Asiáticos y africanos han elevado su nivel de juego aunque todavía no lo suficiente como para igualar a europeos y sudamericanos. Pero el partido que nos obsequiaron Japón y Senegal ha sido uno de los mejores del torneo, no solo por la paridad observada, sino porque se presentaron momentos gratos de lucidez, ajustes estratégicos de buena intuición y disposición para dejar el resto en el campo: a ratos se extrañaba un mayor talento en la definición, cierto, pero algunas jugadas resultaron asombrosas, como aquella de los nipones que terminó en el travesaño. Reflejando un cierto dominio, abrió el marcador Mané pasados los diez minutos, vía un mal rechace del arquero oriental, aunque después fueron los japoneses quienes merecieron la igualada con buen gol de Inui, dejando abierto el segundo medio.
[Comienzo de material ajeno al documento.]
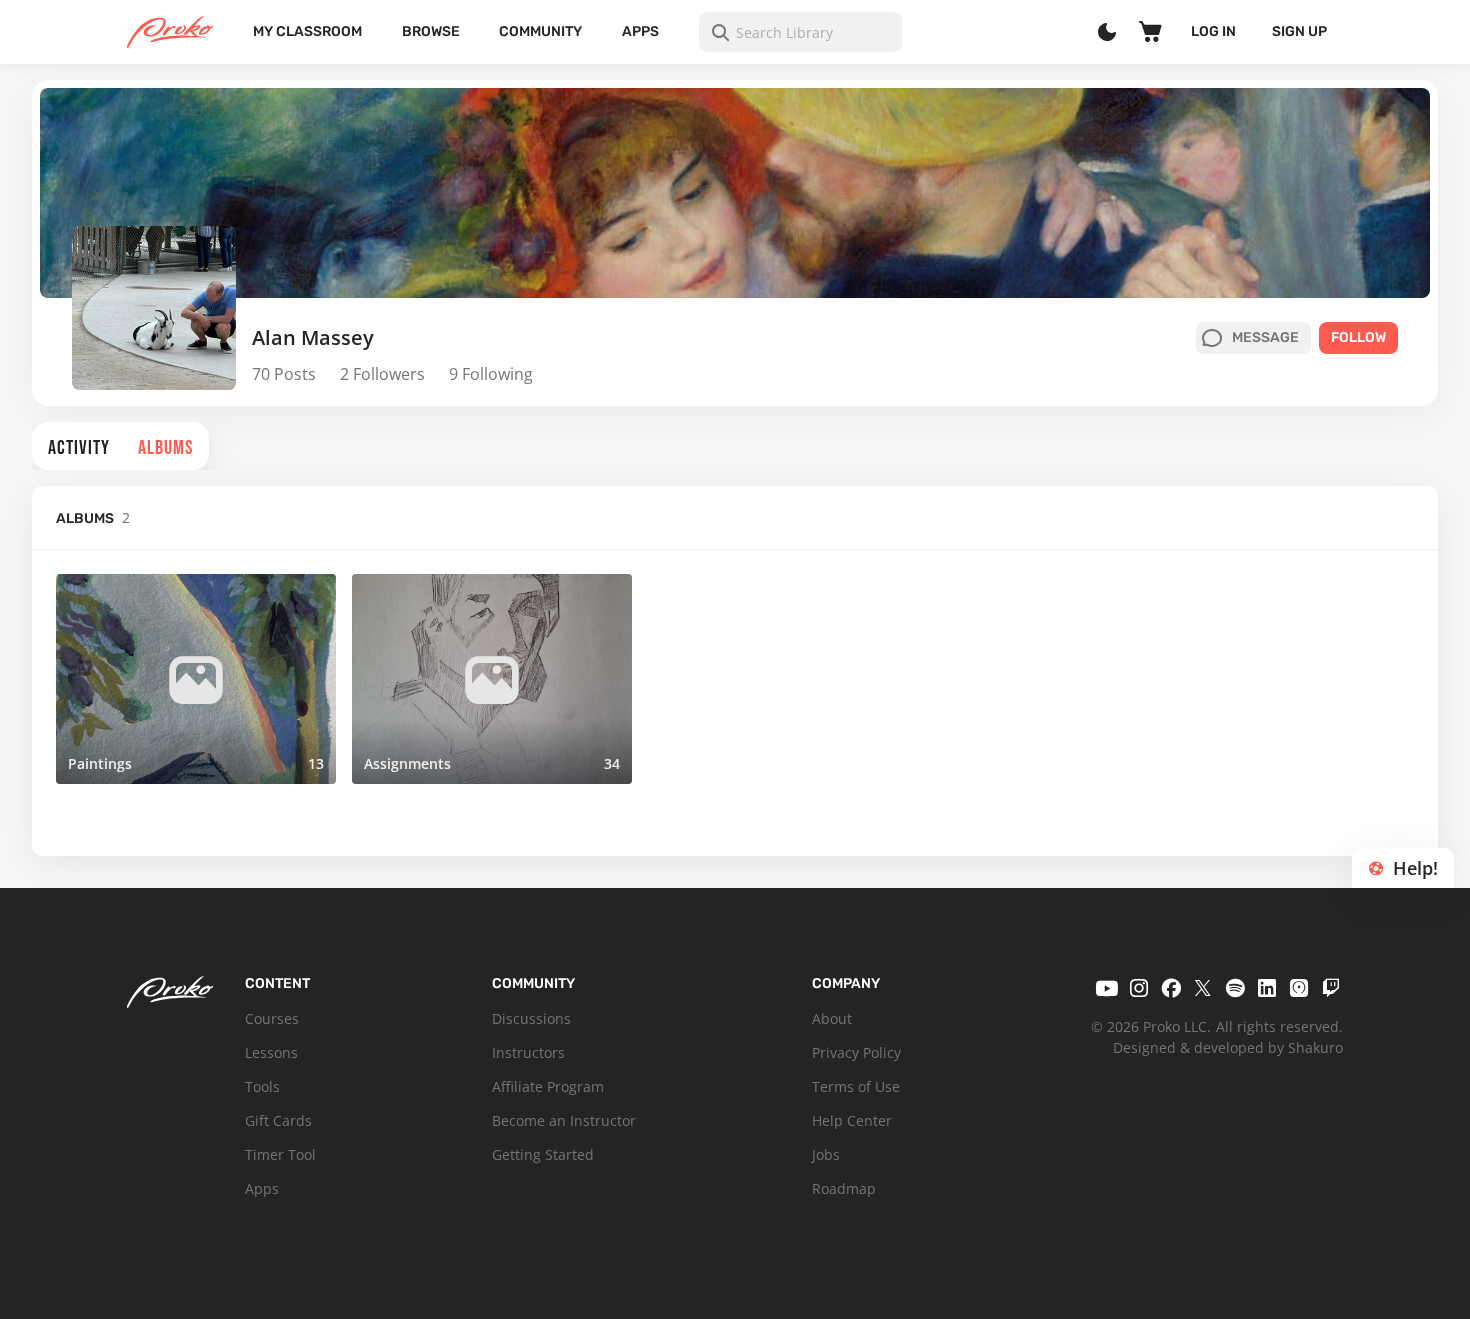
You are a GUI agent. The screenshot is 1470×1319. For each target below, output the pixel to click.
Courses (272, 1018)
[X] (1203, 988)
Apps (640, 31)
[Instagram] (1139, 988)
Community (540, 31)
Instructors (528, 1052)
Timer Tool (280, 1154)
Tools (262, 1086)
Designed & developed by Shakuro (1228, 1047)
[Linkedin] (1267, 988)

Si bien el empate no resultaba un mal resultado para ninguno de los dos, ambos cuadros salieron en el complemento a seguir buscando la meta rival, sobre todo los japoneses que lograron empujar al frente y mostrar soltura en la zona de peligro. Justo cuando mejor jugaban los del sol naciente, llegó el segundo tanto de los africanos pasado el ’70 vía Wagué, culminando un servicio al área que parecía escaparse. Pero los once samuráis siguieron peleando, sabiendo que habían sido llamados para defender la causa, y encontraron su objetivo pronto vía el recién ingresado y ex tuzo Honda, a servicio del brillante Inui, el mejor jugador del partido. A falta todavía de algunos minutos, se presentía que podría caer algún otro gol pero al final privó la justicia y cada escuadra se lleva un punto en uno de esos juegos que quedarán en la memoria buena de la justa deportiva.

Reponerse a tiempo

Inesperadamente, colombianos y polacos cayeron en su primer partido y ahora enfrentaban una disyuntiva: apostar al empate sabiendo que los otros dos equipos del sector todavía eran alcanzables, o lanzar el resto buscando el triunfo para depender de sí mismos en la última jornada del grupo. Los primeros minutos fueron dominados por los europeos, mostrando fortaleza y verticalidad aunque no demasiada precisión. Poco a poco, los sudamericanos quitaron el drama de Chopin y fueron señalando ritmo con la consabida cadencia de sus jugadores -James, Quintero y Cuadrado- y se apoderaron de la iniciativa, al punto que consiguieron abrir el marcador de una forma impensada: remate por lo alto con la cabeza del gigantón Mina, anticipando la salida del arquero polaco. No supo reaccionar bien la selección polaca, una de las decepciones del Mundial, y lejos de generar sensación de igualar, dejaban más dudas en su funcionamiento. La segunda parte terminó sepultando cualquier aspiración de los centroeuropeos, en particular cuando Falcao concretó un gran servicio de Quintero, recordando estilo e historia. Ya contra las cuerdas, Polonia se lanzaba sin demasiada convicción al frente y Cuadrado, a pase de James, sentenció el partido con el tercero en la frente que ponía a los colombianos como dueños de su destino, en tanto que los polacos tendrán que regresar pronto y casa y tratar de conservar este momento para continuar en los primeros planos europeos.